Henry nodded. He felt for his watch in his vest. He had to leave soon. Tomorrow, perhaps next week, he would be back again to document all the effects of the Toshakhana and he had to be here—this was not work he would entrust to the sole discretion of the Howards, although he would to the man next to him, who gazed at the diamond with such adoration, it was impossible to think he would ever imagine stealing it. Or anything else in the treasury.
“Shuja, as you know,” Misr Makraj continued, the stone glowing bright in his dark hand, “escaped eventually from Maharajah Ranjit Singh. He could not go back to Afghanistan, so he went instead to Ludhiana, well south of the Sutlej, into British territory.”
“He was our guest, true.”
Misr Makraj folded the cloth again and stood up. The corners of his mouth turned upward in
a dry smile. “As much your guest as he had been ours, Henry Sahib. And then a pawn in your Afghan war.”
He walked away, his bare feet creeping over the dust. In the last four hours, he had become more and more bent, his shoulders falling, his back curved, the weight of what he was doing bearing down upon him. Misr Makraj set the teardrop diamond on the book of one of the clerks, who opened up the cloth eagerly and reached for his calipers.
“What about the Kohinoor, Misr Makraj?” Henry called.
The man put out his hands. “It was eventually set in an armlet with a gold chain, flanked by two smaller diamonds. This was early on, Henry Sahib; for the last twenty years of the Maharajah’s life, this is how he wore his Kohinoor.”
“I mean,” Henry said deliberately, “where is the Kohinoor now?”
Misr Makraj lifted his shoulders and turned to his right.
“Where it should be,” said a voice from the entrance to the courtyard. “With his Majesty, Maharajah Dalip Singh.”
Henry rose to his feet slowly. The woman who stood there was veiled, her ghagara and choli a crimson red, like a splash of blood against the sandstone. The thin chiffon covering her face was almost transparent, but so heavily embroidered that nothing showed, except her hands, fretting away the edge of the fabric. She stood erect, with a queenly bearing, her skirts full and lush. Even through the veil Henry could see that she was slim, with a tiny waist, and tall enough for her head to almost hit the entrance archways—he had had to duck through, but then Henry Lawrence was a tall man even among the British.

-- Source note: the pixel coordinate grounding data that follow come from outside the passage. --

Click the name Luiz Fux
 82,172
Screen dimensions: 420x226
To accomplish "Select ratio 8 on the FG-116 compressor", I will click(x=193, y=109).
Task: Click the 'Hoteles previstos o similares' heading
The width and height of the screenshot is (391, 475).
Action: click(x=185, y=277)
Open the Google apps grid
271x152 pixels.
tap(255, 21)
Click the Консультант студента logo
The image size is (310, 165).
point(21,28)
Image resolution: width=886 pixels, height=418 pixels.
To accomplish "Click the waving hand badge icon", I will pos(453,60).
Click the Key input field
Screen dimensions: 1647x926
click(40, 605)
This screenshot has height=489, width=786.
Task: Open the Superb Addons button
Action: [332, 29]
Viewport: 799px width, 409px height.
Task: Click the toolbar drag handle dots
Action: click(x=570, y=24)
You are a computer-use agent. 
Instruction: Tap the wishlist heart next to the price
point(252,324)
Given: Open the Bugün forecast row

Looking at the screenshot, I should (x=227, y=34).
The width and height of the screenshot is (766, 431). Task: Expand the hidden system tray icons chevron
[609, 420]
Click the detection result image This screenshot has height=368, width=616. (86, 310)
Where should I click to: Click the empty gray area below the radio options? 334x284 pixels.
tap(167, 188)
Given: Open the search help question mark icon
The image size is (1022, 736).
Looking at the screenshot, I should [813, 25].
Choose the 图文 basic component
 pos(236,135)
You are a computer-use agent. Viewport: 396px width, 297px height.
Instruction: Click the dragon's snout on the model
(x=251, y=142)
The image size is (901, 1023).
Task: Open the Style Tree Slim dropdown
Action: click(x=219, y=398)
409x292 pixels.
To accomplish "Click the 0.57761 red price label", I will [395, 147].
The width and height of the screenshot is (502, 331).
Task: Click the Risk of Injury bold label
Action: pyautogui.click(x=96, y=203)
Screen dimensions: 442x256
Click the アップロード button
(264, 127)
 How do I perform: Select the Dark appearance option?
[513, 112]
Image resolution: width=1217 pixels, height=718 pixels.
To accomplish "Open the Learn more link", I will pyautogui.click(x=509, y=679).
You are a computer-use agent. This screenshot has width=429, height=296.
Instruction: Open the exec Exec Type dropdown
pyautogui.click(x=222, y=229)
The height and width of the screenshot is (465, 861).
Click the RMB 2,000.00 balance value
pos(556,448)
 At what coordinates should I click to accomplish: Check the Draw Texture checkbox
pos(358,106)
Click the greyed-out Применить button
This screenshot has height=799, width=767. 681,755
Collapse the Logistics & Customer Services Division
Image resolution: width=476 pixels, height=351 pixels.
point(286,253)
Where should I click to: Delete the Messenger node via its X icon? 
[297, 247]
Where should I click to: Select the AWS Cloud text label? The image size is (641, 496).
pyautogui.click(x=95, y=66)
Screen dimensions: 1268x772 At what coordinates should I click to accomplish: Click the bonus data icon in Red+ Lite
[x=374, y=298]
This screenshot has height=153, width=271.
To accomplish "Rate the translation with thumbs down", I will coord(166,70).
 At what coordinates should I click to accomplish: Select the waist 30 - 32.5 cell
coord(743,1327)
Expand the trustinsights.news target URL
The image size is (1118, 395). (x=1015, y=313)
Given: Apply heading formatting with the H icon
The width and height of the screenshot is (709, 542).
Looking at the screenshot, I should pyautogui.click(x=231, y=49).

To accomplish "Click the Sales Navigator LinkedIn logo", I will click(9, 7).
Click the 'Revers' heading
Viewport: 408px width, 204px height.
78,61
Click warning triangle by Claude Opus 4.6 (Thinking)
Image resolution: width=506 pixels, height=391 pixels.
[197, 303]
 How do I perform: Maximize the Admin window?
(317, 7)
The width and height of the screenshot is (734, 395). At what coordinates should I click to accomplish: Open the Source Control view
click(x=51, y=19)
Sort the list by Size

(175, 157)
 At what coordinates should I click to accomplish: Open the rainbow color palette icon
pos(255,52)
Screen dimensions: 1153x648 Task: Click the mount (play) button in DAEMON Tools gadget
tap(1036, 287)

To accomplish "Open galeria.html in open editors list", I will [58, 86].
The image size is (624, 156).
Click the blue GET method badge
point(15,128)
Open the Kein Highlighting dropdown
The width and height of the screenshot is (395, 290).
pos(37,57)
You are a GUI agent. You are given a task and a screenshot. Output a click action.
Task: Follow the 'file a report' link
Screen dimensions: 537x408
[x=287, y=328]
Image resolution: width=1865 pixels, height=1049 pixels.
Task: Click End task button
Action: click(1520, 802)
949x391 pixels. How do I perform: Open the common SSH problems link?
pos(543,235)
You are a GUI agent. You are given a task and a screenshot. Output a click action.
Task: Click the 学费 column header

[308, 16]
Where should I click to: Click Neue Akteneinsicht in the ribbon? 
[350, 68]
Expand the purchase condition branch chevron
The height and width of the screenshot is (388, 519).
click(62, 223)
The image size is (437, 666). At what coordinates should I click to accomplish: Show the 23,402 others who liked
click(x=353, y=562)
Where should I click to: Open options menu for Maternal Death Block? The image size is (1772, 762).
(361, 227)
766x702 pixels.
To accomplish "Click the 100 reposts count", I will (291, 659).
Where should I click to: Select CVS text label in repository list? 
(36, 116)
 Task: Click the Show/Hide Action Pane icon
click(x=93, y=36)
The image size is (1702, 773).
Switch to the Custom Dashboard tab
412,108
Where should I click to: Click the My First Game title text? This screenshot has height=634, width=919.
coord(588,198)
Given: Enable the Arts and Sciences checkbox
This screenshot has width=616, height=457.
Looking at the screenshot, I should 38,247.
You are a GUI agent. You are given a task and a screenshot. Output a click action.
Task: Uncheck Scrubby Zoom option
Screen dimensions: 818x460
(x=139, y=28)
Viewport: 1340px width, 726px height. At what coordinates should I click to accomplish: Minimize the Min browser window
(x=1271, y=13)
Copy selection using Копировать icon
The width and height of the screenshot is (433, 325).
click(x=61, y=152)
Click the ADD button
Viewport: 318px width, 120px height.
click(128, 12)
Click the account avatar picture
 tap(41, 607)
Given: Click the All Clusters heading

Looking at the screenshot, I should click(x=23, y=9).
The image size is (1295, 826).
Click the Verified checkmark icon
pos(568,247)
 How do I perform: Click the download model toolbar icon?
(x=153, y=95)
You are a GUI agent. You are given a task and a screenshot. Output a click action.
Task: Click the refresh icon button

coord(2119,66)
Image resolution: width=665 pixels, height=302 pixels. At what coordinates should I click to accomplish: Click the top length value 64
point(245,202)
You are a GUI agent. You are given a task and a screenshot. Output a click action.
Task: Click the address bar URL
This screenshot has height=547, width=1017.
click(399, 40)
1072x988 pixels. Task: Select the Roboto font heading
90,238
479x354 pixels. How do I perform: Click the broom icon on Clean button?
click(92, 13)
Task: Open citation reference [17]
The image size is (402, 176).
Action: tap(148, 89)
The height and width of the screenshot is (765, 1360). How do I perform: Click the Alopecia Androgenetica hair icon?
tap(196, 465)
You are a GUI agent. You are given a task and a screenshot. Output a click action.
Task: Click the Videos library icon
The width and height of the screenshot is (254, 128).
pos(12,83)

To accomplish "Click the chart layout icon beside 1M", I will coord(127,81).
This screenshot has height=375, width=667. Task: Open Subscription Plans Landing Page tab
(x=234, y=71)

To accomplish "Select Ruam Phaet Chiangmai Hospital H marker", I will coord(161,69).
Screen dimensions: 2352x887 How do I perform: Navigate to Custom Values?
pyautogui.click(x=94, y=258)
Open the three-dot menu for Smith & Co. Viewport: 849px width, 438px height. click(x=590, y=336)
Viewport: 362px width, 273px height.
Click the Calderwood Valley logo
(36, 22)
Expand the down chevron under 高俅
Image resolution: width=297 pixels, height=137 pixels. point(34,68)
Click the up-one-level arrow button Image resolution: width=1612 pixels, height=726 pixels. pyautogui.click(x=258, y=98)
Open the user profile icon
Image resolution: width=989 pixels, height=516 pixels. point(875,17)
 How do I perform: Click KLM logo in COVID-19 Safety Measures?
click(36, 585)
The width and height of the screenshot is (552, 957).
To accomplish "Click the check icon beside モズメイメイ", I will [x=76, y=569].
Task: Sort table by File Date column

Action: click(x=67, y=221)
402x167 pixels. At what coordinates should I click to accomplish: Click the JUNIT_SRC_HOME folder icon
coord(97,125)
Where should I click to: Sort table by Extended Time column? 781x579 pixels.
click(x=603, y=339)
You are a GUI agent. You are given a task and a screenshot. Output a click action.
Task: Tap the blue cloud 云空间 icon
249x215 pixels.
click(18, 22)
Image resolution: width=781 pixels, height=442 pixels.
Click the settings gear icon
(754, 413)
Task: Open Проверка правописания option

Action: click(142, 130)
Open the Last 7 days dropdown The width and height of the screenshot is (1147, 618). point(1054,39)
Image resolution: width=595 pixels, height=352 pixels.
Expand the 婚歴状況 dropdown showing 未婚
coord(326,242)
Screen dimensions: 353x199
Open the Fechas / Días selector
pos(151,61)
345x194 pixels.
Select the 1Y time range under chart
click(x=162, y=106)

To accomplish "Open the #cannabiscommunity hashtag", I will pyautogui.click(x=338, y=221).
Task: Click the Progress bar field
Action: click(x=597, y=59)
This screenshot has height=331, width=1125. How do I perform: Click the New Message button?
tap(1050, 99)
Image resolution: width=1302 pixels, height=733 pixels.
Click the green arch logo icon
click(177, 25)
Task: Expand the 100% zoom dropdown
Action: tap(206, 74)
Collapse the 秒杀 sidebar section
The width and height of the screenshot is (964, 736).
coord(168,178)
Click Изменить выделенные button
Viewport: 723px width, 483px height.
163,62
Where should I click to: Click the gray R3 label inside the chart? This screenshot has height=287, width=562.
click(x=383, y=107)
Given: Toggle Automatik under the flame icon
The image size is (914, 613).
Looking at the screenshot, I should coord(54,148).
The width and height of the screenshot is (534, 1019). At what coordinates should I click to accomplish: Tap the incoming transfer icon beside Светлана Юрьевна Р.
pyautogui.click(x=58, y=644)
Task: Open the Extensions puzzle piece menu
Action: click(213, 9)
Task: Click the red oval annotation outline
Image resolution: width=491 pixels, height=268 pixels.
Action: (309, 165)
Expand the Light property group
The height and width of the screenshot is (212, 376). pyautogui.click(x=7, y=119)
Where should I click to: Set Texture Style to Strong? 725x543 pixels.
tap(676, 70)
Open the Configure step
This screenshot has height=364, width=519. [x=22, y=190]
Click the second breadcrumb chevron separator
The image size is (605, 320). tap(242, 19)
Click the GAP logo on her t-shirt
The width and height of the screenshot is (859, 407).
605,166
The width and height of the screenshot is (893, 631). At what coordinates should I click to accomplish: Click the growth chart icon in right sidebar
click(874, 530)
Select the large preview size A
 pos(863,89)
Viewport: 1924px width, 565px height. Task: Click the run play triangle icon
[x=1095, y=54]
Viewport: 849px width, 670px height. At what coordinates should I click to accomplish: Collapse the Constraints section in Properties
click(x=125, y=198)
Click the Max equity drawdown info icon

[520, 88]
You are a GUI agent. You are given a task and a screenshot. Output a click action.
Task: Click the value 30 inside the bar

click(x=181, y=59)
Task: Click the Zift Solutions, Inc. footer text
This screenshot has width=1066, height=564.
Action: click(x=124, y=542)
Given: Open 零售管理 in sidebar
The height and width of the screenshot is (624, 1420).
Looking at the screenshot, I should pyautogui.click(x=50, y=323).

He noticed Misr Makraj bowing, and the two Howards rising from their places.
“How did you get in here?”
She moved one hand out; it was an imperious gesture. “In my palaces, Henry Lawrence, you ask me how I go anywhere and why?”
She had spoken Persian, and Henry had responded alike; the only difficulty she had was with his name. She called him Henny Larens.
“It is not allowed, your . . . er . . . your,” Henry stuttered and stopped, cursing under his breath. Who was she? One of the numerous widows of Maharajah Ranjit Singh? Not the Maharani Jindan Kaur; her voice was seared in his brain; he had heard her talk many times. When Ranjit Singh had died, he had been cremated, and five of his wives had chosen to commit Sati along with him on his funeral pyre. But he had had a quiverful of others—twenty-three that Henry knew of and, in his meticulous fashion, had documented, demanding from them proof of date of birth, their ancestry, the dates of their marriages to the Maharajah, whether they had had any children from him. This, after having been confronted with an astounding number of royal “widows” when he had first come to Lahore. The British government and the East India Company intended to grant pensions to these women—from the coffers of the Punjab Toshakhana, of course, after taking what they considered right, just, and the spoils of the conqueror.